1000 Words, by Jami Attenberg
Read by: The author and others
Length: 4 hours, 56 mins
Speed I listened: 2.1x
As another resolution for 2024, I figured I should make a pledge to work on some of the writing projects I can never seem to finish. Or pretend to. This “guide to staying creative, focused, and productive all year round” features aphorisms and advice from such prolific writers as Rebecca Makkai, Elizabeth McCracken, Susan Orlean, Roxane Gay, and Bryan Washington. Thanks to Attenberg’s kindly vocals, it moves swiftly and encouragingly. With hope, some of the words of wisdom seeped through into my consciousness. At least one piece did, and for that I’m grateful: “Embrace your inner good enough.”
More, by Molly Roden Winter
Read by: The author
Length: 8 hrs, 43 mins
Speed I listened: 2x
Much has already been made of this uncomfortably intimate memoir about a New York couple who open their marriage. Still, I wanted to hear it for myself. Why shouldn’t I be conversant in the trend of non-monogamy, the unavoidable topic du jour, even if most of my time is spent listening to audiobooks? Winter’s adventures in dating and fooling around as a married woman with children do not disappoint. The ways she narrates a French boyfriend (terribly) and a German one (even more terribly) are priceless. As jaw-droppingly blunt as Winter is, she serves as a reminder that maybe there is such a thing as TMI. Then again, I listened to the whole thing in a single sitting, so maybe I could use more excitement in my life.

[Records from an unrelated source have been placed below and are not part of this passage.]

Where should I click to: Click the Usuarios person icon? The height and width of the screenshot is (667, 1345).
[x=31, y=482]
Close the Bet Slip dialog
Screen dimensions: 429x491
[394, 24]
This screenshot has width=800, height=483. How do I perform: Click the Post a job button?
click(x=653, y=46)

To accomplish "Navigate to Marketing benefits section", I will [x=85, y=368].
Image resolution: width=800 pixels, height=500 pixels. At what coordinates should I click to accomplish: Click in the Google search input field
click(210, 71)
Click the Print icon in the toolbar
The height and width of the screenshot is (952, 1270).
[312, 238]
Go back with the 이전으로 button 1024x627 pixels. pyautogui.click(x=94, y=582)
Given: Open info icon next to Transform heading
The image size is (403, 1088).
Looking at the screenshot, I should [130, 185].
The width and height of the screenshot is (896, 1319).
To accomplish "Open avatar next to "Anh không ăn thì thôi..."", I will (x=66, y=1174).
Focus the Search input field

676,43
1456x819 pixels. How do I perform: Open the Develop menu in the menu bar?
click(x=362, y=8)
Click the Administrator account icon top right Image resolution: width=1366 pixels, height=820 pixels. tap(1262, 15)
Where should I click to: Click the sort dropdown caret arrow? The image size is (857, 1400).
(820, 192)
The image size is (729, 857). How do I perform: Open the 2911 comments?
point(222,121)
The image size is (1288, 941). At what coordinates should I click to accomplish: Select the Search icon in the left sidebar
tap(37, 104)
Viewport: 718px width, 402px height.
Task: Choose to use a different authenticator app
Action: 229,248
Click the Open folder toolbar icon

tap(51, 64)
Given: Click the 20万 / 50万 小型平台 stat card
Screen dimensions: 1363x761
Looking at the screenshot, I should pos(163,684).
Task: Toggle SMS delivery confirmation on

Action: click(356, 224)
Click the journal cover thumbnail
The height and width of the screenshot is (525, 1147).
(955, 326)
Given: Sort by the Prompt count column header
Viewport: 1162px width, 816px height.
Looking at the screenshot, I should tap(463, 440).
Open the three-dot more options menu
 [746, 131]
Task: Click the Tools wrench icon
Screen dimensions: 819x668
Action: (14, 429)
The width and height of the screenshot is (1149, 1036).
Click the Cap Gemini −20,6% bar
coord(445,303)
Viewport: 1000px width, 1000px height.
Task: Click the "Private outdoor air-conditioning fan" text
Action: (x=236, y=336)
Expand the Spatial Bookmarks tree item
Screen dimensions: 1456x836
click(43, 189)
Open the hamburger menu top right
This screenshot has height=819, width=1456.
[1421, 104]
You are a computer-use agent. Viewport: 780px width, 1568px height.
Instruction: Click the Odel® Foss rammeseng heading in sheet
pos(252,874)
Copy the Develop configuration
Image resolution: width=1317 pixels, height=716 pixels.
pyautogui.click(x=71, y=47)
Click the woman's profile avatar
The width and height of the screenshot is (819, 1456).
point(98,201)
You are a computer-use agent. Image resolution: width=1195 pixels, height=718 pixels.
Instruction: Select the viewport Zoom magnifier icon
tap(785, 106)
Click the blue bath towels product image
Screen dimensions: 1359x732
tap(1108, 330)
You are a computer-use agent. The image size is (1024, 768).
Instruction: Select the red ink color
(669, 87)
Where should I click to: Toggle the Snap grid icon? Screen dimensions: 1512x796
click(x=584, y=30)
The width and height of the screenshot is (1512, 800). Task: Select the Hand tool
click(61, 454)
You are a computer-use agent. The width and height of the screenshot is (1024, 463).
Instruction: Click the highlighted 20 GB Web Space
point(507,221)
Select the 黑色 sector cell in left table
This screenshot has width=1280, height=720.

First Lie Wins, by Ashley Elston
Read by: Saskia Maarleveld
Length: 9 hrs, 16 mins
Speed I listened: 2x
It’s been a long road, but I’ve finally come to accept that selections from the Reese Witherspoon Book Club are not the same as the Pulitzer Committee. Witherspoon describes this one as “everything you could want in a thriller.” I can’t go that far. This one felt kind of vague to me, as if it came out of a vape pen. The bad guy, for instance, is called Mr. Smith. But there’s definitely fun to be had in unraveling the identity of the real Evie Porter when another Evie Porter unexpectedly shows up in town. And Maarleveld, a prolific audiobook reader, heightens the excitement.